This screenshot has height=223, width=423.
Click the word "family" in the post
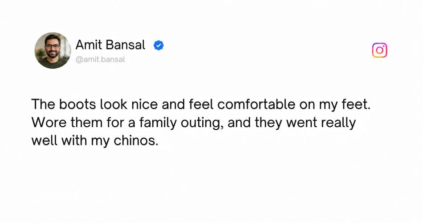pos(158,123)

==

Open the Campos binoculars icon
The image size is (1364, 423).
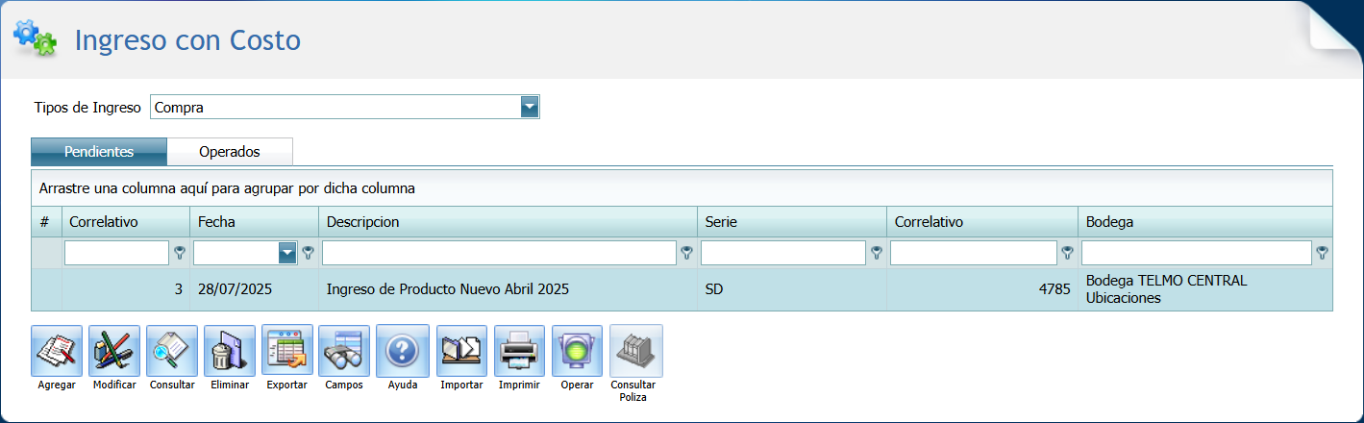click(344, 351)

==

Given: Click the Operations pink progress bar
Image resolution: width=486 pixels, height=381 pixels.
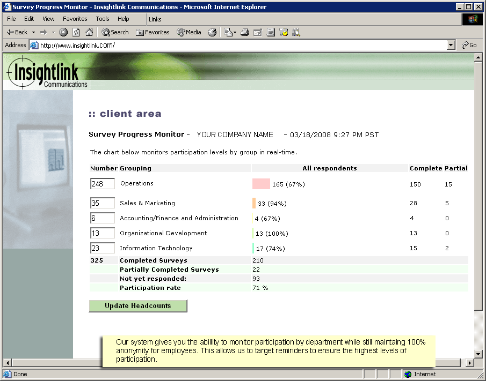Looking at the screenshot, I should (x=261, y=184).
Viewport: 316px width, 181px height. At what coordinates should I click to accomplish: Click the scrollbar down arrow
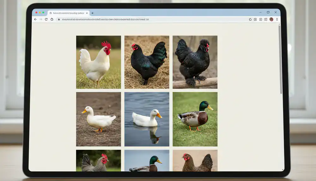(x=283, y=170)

Exercise: Reproduce the entries verbatim, from the line containing "Open the Campos binoculars icon" up to and including the line containing "click(344, 351)". Omit the pictures.

The answer:
Open the Campos binoculars icon
The image size is (1364, 423).
click(344, 351)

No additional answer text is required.